Selection ->
Scientific hypotheses about the location of Atlantis
Because Plato's own text places Atlantis beyond the Pillars of Hercules, location theories divide broadly into two camps: those that hunt for the island in the open Atlantic Ocean, and those that read Plato's tale as a garbled memory of a real disaster within the Mediterranean Sea. Beyond these, proposals have ranged across the whole globe — southern Spain, Morocco, Tunisia, Malta, Sweden, even Antarctica — with each theory trying to reconcile the dialogues with real geography.
The Azores hypothesis and ancient seafaring
The islands of the Atlantic — the Azores, Madeira and the Canaries — have long drawn the attention of atlantologists as possible surviving peaks of Atlantis. Curious legends attach to them: on the island of Corvo a mounted statue is said to have been found with the rider's arm outstretched toward the west, a report recorded among others by the German scholar R. Hennig; on other islands gravestones bore inscriptions in an unknown tongue; and on one of the Cape Verde islands a dolmen and rock inscriptions in the Berber language were discovered. Some specialists have even regarded the population of the Canary Islands — the Guanches, who spoke languages of Berber origin and possessed neither metal nor firearms — as direct descendants of the Atlanteans; after the brutal Spanish conquest not a single pure-blooded native remained alive by 1600. Rock inscriptions of two types survive there, one thought to be related to the writing of Crete, though none has yet been deciphered.
Underwater structures off Cadiz and sonar investigations
The seafloor itself has yielded tantalizing finds. In the mid-1950s a marine dredge brought up about a tonne of strange limestone discs from the Atlantic floor south of the Azores — plate-like objects roughly fifteen centimetres across and four thick, smooth outside but rough within their hollows. Their odd, deliberate form points to artificial origin; their age was fixed at some twelve thousand years, matching the supposed date of Atlantis, and they were shown to have been made in atmospheric conditions before ending up on the summit of an undersea mountain. Zhirov compared these "sea biscuits" to plates used by some Caucasian peoples to offer food to the spirits on mountaintops, suggesting the same purpose. In the same spirit, modern searches concentrate on submerged structures near Cadiz and the shallow waters off southern Spain, where sonar surveys and diving expeditions probe the seabed for traces of the drowned city.

Dataset extract ->

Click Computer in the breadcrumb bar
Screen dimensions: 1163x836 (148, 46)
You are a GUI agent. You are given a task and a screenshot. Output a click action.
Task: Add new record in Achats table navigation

Goal of the exercise ->
In the text on the location of Atlantis, what size were the limestone discs dredged from the Atlantic floor south of the Azores?

Reply ->
Roughly fifteen centimeters across and four centimeters thick.